-- Records to process --
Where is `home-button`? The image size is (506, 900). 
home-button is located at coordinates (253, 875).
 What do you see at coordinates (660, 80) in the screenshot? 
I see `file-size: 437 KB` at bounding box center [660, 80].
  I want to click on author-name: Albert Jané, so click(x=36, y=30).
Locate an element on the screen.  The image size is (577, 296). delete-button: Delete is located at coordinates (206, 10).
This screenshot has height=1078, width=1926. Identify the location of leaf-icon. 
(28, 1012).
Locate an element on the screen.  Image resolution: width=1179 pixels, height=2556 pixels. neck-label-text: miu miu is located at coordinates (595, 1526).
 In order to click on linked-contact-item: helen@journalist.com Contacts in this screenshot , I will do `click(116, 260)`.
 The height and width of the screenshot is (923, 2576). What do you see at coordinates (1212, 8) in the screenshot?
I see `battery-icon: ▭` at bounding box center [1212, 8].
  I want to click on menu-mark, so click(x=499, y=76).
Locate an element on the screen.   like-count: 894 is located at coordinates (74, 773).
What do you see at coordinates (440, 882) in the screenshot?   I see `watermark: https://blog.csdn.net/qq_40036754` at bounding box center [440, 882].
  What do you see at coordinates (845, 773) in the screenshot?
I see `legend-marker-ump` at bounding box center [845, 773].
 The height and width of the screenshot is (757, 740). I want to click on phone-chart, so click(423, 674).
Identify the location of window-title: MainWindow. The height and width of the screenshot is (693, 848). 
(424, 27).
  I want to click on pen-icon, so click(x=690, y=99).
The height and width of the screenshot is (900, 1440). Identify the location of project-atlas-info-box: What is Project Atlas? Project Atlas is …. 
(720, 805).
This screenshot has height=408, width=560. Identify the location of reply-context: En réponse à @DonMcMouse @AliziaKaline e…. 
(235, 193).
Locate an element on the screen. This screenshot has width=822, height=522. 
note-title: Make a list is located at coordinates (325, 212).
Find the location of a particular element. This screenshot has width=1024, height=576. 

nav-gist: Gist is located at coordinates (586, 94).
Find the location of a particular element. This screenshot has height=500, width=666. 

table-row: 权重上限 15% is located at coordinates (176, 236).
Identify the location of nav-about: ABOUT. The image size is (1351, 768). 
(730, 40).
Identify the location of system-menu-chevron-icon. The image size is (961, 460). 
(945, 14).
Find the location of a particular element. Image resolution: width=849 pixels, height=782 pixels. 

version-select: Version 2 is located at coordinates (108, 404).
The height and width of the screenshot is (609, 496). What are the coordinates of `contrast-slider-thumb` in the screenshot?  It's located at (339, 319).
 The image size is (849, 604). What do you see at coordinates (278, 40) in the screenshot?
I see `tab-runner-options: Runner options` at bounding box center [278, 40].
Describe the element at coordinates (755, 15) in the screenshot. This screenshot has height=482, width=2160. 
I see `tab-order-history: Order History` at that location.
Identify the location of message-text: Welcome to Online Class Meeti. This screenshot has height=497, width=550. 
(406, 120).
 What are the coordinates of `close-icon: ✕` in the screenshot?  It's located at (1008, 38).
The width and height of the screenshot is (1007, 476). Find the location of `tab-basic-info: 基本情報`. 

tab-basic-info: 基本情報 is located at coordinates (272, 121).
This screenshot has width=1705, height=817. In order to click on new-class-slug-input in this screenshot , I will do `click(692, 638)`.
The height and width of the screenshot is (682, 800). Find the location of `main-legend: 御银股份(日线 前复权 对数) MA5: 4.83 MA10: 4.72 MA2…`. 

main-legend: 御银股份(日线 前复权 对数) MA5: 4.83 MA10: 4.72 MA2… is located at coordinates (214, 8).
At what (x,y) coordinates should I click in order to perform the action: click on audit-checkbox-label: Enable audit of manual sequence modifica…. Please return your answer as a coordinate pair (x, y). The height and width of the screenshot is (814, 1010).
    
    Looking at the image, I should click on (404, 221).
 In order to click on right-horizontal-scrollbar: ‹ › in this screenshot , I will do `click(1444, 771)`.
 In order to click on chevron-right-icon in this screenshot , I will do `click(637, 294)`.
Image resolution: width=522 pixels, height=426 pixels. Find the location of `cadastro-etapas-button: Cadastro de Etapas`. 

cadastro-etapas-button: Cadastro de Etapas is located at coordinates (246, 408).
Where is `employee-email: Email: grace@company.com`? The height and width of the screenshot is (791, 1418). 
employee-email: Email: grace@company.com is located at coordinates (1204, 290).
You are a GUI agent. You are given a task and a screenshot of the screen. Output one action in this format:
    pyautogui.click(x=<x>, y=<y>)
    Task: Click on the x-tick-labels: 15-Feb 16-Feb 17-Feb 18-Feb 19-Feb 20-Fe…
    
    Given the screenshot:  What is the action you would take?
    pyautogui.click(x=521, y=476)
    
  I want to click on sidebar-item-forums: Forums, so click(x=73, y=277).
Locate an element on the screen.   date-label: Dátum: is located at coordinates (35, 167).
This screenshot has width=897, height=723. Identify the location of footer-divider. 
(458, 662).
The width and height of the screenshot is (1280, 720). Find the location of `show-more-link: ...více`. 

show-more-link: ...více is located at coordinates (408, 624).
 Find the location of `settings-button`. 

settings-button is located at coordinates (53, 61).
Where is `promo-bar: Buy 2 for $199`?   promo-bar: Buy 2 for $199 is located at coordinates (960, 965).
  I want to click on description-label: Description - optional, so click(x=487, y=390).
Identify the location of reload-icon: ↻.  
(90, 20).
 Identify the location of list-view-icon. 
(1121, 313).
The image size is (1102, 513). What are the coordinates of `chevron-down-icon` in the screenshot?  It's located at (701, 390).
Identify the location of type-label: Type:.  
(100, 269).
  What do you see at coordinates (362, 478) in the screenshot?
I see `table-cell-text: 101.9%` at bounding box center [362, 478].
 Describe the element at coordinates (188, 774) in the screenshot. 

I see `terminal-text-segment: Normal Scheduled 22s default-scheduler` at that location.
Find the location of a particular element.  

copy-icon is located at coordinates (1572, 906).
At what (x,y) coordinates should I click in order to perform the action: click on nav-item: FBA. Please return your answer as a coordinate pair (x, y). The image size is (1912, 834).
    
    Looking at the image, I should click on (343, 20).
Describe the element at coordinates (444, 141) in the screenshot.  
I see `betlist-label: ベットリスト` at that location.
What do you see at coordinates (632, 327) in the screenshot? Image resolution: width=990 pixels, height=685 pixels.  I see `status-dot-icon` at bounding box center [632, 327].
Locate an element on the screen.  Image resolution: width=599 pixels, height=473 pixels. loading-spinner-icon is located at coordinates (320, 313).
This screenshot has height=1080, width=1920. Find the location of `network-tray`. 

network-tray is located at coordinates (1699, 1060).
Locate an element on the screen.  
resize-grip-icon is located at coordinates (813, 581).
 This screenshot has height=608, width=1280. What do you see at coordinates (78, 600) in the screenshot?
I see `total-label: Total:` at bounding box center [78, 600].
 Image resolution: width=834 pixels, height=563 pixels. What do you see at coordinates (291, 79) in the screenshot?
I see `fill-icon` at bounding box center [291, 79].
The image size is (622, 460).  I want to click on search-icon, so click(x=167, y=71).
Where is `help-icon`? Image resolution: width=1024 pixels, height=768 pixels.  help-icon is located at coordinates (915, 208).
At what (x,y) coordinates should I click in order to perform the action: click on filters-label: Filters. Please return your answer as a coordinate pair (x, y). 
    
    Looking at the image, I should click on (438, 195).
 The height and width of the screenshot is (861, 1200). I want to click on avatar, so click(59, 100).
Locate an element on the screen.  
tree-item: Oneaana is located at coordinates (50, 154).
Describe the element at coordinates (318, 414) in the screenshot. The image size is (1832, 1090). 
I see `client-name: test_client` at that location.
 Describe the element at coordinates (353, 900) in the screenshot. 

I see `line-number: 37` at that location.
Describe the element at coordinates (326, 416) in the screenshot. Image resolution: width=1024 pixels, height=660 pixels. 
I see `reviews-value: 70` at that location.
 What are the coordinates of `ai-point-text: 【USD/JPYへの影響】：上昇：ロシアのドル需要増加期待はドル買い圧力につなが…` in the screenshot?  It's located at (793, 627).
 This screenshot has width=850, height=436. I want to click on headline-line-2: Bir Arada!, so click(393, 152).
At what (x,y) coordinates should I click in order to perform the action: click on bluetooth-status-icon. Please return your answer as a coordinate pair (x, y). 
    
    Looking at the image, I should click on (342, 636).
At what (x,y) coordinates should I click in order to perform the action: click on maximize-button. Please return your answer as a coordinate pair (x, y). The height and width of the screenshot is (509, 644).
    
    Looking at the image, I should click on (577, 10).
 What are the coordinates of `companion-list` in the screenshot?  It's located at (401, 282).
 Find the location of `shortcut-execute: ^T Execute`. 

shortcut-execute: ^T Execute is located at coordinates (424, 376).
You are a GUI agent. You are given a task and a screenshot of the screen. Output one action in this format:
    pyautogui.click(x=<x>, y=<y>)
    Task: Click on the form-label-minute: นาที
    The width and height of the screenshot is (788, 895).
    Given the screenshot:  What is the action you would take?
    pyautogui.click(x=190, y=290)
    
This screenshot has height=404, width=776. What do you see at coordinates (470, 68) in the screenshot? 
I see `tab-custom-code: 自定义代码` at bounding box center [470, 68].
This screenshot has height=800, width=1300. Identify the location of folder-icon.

-- Exercise description --
Repeat the lines above word for word, starting with the line that contains "Image resolution: width=522" and ending with the line that contains "cadastro-etapas-button: Cadastro de Etapas is".

-- Written solution --
Image resolution: width=522 pixels, height=426 pixels. Find the location of `cadastro-etapas-button: Cadastro de Etapas`. 

cadastro-etapas-button: Cadastro de Etapas is located at coordinates (246, 408).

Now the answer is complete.